In [1]:
import os
import datetime
import time

import IPython
import IPython.display
import matplotlib as mpl
import matplotlib.pyplot as plt
import numpy as np
import pandas as pd
import seaborn as sns
import tensorflow as tf

from tensorflow.keras import Sequential
from tensorflow.keras.layers import LSTM, Dense, Dropout, TimeDistributed, Conv1D, MaxPooling1D, Flatten, Bidirectional, Input, Flatten, Activation, Reshape, RepeatVector, Concatenate
from tensorflow.keras.models import Model
from tensorflow.keras.utils import plot_model
from tensorflow.keras.callbacks import EarlyStopping, ReduceLROnPlateau, ModelCheckpoint


### Pre-process the dataset

In [2]:
df = pd.read_csv ('Data/weekly_features.csv')
df = df.drop (columns = ['Unnamed: 0','USD_PHP Historical Data.csv'])
dates = df.year*100+df.week
df['Date'] = pd.to_datetime(dates.astype(str) + '0', format='%Y%W%w')
df['Date'] = pd.to_datetime(df['Date'])
df['Date'] = df['Date'].dt.strftime('%Y-%m-%d')
mask = (df['Date'] >'1990-09-30') & (df['Date'] <= '2021-09-30')
df= df.loc[mask]
df = df.fillna(method='ffill')

In [3]:
def convert_to_timestamp(x):
    """Convert date objects to integers"""
    return time.mktime(x.to_datetime().timetuple())

In [4]:
# https://www.aiproblog.com/index.php/2018/08/21/4-common-machine-learning-data-transforms-for-time-series-forecasting/
# difference dataset
diff_df=df.drop(columns=['Date', 'year', 'week'])
diff_df = diff_df.diff()
diff_df = diff_df.iloc[1:]
#diff_df['year']=df.year[1:]
#diff_df['week']=df.year[1:]
diff_df['Date']=df.Date[1:]
diff_df['Date'] = pd.to_datetime(diff_df['Date'])
# convert date to timestamp
diff_df['Date'] = diff_df['Date'].map(pd.Timestamp.timestamp)

In [5]:
#split the data into training and testing dataset
column_indices = {name: i for i, name in enumerate(diff_df.columns)}

n = len(diff_df)
train_df = diff_df[0:int(n*0.7)]
test_df = diff_df[int(n*0.9):]

num_features = diff_df.shape[1]

In [6]:
#Normalize the data
from sklearn.preprocessing import MinMaxScaler
#col_list = [i for i in diff_df.columns if i != 'Date']
scaler = MinMaxScaler()
scaled_train = scaler.fit_transform(train_df)
scaled_test = scaler.transform(test_df)

#### Turn the numpy array to dataframe

In [7]:
train_df = pd.DataFrame(data = scaled_train, columns = ['tmax','tmin','prcp','Crude Oil WTI', 'Gold','Oats','Corn','Soybeans','Wheat','USD_CAD','USD_CNY','USD_EUR','USD_MXN','SWE','SNOW','SNWD','Date'])
#val_df = pd.DataFrame(data = scaled_val, columns = ['tmax','tmin','prcp','Crude Oil WTI', 'Gold','Oats','Corn','Soybeans','Wheat','USD_CAD','USD_CNY','USD_EUR','USD_MXN','SWE','SNOW','SNWD','Date'])
test_df = pd.DataFrame(data = scaled_test, columns = ['tmax','tmin','prcp','Crude Oil WTI', 'Gold','Oats','Corn','Soybeans','Wheat','USD_CAD','USD_CNY','USD_EUR','USD_MXN','SWE','SNOW','SNWD','Date'])

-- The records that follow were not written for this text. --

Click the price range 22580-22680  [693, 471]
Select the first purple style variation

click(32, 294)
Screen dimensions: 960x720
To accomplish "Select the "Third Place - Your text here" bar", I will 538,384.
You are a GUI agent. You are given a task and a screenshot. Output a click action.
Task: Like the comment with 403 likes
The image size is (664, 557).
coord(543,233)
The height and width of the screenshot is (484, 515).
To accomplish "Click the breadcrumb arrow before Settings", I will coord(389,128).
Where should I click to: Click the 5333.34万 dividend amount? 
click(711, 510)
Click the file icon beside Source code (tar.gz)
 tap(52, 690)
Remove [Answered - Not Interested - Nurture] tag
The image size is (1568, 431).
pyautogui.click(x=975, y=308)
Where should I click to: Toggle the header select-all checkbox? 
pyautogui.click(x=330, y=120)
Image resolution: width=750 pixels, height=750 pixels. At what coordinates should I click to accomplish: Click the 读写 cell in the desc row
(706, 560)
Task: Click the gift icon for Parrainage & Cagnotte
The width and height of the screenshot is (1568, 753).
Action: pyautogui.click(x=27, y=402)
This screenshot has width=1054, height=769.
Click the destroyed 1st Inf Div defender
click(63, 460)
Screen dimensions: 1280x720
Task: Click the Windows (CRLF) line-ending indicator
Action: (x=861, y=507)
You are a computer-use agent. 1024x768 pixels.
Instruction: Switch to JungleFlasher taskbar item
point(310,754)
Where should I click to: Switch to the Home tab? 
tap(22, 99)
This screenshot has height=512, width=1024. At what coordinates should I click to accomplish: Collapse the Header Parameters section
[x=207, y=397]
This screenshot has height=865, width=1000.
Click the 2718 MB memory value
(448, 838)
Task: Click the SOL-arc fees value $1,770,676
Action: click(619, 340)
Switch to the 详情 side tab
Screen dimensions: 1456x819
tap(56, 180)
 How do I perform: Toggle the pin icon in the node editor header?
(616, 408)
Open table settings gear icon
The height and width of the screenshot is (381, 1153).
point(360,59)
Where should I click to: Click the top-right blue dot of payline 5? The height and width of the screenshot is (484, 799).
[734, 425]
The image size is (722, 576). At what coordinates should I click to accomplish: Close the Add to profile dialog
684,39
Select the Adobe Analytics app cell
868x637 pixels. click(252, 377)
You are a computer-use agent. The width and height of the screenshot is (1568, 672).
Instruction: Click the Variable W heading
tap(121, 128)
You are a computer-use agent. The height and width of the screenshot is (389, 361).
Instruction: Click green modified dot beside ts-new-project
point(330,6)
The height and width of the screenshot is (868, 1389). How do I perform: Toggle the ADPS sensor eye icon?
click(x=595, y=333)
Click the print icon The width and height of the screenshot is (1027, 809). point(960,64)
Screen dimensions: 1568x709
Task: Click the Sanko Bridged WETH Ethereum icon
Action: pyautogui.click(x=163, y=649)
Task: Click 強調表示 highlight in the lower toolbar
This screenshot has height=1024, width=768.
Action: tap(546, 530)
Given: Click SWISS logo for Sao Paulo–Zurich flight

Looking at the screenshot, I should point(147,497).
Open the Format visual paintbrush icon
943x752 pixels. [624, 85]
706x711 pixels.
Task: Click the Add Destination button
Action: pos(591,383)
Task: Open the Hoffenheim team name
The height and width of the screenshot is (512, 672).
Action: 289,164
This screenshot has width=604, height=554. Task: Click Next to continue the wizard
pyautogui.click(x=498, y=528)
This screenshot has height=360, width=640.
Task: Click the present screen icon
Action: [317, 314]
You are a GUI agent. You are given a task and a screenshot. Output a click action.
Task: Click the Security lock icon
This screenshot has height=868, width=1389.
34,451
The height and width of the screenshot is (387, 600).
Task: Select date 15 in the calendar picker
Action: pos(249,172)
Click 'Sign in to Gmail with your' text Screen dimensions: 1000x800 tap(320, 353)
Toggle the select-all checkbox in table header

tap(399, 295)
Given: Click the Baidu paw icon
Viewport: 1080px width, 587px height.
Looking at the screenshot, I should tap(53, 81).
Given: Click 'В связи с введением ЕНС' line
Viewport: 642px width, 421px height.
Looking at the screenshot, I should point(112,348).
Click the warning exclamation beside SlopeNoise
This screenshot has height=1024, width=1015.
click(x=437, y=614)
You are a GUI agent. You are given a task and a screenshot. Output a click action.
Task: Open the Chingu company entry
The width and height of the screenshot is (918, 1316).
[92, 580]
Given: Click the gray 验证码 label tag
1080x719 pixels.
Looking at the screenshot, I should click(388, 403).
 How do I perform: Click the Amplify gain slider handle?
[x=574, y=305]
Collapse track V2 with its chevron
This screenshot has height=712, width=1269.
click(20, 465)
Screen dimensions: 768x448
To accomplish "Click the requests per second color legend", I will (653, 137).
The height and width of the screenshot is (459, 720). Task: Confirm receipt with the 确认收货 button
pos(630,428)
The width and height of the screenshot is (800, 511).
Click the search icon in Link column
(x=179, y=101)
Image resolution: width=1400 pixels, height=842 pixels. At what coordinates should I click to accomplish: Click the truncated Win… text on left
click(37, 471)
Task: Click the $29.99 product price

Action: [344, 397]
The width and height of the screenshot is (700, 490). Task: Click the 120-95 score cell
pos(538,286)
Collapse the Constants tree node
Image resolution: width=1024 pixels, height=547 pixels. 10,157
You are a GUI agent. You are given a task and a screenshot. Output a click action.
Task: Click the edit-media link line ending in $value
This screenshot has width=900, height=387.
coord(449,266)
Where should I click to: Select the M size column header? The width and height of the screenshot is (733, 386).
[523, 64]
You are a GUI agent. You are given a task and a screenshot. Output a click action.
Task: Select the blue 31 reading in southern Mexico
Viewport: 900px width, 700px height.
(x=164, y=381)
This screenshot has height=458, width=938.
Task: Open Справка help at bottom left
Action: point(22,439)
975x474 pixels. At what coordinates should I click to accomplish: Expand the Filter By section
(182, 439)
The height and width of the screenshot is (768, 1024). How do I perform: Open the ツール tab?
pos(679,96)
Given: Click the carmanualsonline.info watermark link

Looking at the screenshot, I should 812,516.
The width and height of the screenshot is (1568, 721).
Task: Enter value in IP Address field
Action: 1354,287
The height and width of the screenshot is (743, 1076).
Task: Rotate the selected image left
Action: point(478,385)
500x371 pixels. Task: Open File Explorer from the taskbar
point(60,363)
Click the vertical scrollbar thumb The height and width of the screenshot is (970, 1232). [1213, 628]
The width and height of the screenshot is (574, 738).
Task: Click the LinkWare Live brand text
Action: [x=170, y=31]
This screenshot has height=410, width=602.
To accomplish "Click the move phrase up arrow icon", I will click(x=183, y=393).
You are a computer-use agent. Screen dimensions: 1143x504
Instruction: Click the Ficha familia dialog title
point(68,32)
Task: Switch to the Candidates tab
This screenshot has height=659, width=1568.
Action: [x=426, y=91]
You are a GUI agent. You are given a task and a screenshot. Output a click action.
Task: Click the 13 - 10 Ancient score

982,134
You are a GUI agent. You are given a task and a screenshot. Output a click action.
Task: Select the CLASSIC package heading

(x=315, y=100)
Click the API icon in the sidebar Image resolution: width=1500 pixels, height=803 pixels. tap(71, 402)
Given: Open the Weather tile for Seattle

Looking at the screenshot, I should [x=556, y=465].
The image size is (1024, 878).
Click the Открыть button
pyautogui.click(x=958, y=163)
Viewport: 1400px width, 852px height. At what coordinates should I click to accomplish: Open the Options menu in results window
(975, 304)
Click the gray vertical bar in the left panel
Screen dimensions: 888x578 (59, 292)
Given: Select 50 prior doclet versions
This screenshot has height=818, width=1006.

### Generate the acceptable dataset

In [31]:
def split_sequence(sequence, look_back, forecast_horizon):
 X, y = list(), list()
 for i in range(len(sequence)): 
   lag_end = i + look_back
   forecast_end = lag_end + forecast_horizon
   if forecast_end > len(sequence):
     break
   seq_x, seq_y = sequence[i:lag_end,], sequence[lag_end:forecast_end, 8]
   X.append(seq_x)
   y.append(seq_y)
 return np.array(X), np.array(y)

In [33]:
# Take into consideration last 6 hours, and perform forecasting for next 1 hour
LOOK_BACK = 24
FORECAST_RANGE = 24
n_features = len(diff_df.columns)
X_train, y_train = split_sequence(scaled_train, look_back=LOOK_BACK, forecast_horizon=FORECAST_RANGE)
X_test, y_test = split_sequence(scaled_test, look_back=LOOK_BACK, forecast_horizon=FORECAST_RANGE)
print(X_train.shape)
print(y_train.shape)
print(X_test.shape)
print(y_test.shape)

(1102, 24, 17)
(1102, 24)
(118, 24, 17)
(118, 24)


In [81]:
def multivariate_data(dataset, target, start_index, end_index, history_size,
                      target_size, step, single_step=False):
    data = []
    labels = []

    start_index = start_index + history_size
    if end_index is None:
        end_index = len(dataset) - target_size

    for i in range(start_index, end_index):
        indices = range(i-history_size, i, step)
        data.append(dataset[indices])

        if single_step:
            labels.append(target[i+target_size])
        else:
            labels.append(target[i:i+target_size])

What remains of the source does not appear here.